Yes, that's my point exactly - I am caught in this cycle where I find myself on the wrong side of the hurt and pain and need to forgive myself again in order to get back to a place where the real work is done. I sometimes think about where I've been and marvel at the progress I've made personally, but it's meaningless in the situation, as it is. It will be relevant in the future, I hope to my W, but certainly to me.
I'm not really sure what I can do to avoid making more mistakes - but surely the biggest mistake is not to act. So I have been, and the progress is there, but I have to maintain motivation from the proper part of myself. I've tangled with that, and even when I thought I was being nice or good, it didn't come off that way. Well, another mistake I made in communicating, but I think I learned good lessons from those mistakes.

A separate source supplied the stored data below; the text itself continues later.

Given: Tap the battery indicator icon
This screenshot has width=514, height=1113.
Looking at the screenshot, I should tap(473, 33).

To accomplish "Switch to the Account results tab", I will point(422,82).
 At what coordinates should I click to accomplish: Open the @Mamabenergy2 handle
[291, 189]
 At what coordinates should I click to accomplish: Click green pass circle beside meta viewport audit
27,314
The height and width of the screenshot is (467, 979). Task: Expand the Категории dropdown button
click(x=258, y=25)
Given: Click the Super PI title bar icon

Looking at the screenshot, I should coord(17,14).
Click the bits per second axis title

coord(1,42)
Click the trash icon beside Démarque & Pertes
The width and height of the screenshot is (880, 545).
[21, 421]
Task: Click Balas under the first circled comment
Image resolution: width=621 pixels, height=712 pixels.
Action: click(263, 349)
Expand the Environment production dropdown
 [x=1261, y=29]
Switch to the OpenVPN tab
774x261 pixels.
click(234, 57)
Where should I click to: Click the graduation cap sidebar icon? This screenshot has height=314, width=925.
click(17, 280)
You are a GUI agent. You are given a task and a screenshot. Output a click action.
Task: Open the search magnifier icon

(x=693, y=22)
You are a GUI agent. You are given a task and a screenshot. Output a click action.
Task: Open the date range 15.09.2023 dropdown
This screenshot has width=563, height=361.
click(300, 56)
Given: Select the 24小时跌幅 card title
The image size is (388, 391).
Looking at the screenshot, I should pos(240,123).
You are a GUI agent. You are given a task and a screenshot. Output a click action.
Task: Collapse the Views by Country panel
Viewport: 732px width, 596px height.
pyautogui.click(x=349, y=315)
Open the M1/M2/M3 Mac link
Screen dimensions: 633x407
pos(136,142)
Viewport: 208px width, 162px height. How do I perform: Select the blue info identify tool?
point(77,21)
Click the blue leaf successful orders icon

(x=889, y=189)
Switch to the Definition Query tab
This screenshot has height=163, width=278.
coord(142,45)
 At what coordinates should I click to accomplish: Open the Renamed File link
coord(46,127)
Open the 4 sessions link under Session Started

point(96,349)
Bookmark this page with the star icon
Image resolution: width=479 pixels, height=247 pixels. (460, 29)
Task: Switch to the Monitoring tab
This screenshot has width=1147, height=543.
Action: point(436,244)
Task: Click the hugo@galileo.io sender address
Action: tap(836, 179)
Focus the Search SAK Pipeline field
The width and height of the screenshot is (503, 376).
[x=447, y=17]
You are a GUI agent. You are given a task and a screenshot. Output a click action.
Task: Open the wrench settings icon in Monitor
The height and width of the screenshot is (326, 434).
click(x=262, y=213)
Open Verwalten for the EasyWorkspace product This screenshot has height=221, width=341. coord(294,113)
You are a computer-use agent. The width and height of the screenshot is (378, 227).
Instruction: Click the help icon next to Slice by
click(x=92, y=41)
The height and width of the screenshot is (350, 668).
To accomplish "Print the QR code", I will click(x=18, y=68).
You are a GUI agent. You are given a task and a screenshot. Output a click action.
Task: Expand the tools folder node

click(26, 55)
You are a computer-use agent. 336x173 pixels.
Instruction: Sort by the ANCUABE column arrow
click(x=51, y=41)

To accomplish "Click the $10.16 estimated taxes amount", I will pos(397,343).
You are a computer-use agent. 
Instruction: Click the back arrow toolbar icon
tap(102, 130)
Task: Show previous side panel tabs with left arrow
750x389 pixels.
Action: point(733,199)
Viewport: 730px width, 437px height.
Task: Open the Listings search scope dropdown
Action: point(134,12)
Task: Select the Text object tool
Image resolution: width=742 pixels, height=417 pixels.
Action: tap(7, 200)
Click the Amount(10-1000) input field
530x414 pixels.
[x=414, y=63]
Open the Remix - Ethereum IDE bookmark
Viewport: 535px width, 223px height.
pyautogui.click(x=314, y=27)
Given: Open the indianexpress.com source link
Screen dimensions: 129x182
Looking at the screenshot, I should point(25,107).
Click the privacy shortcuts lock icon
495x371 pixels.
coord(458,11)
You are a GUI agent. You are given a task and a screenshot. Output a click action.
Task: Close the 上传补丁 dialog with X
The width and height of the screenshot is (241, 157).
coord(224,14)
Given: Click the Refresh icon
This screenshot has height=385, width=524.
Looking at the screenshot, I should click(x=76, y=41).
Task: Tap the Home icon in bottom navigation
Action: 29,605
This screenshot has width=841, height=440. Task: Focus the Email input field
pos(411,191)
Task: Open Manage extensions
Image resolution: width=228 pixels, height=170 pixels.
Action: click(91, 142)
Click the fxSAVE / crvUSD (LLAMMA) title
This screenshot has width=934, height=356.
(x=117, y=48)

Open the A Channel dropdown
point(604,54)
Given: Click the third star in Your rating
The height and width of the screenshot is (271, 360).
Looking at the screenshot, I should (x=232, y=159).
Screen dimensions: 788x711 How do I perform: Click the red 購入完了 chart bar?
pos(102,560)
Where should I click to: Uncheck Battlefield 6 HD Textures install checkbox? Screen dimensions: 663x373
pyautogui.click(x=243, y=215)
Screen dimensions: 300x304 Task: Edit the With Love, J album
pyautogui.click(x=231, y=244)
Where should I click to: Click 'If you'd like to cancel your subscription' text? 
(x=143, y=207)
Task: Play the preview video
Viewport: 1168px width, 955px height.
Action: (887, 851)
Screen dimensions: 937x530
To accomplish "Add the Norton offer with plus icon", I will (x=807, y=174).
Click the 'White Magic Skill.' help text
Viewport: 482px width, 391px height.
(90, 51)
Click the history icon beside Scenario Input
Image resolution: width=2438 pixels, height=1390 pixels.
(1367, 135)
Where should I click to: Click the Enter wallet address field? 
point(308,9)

I think I'm too attached to the outcome I want. I have lots of justifications for my attachement, but I haven't been able to think about other outcomes in any clear way. I guess this is my way of maintaining hope, by not really allowing alternatives into my vision of the future. I abstractly know that it's possible that this won't be the outcome, but I'm in no way planning for it. Speaking about detachment, I sometimes wonder if this is counter to our objectives here because when we choose to detach it gives our spouses who have been detaching or are detached already some relief. They aren't aware of the loss of something they were attached to themselves, but rather the relief they feel when they have that freedom. On the other hand, if we are to re-discover ourselves in order to have more to invest into the relationship, we are doing the right thing. Kind of along the lines of a constructive separation.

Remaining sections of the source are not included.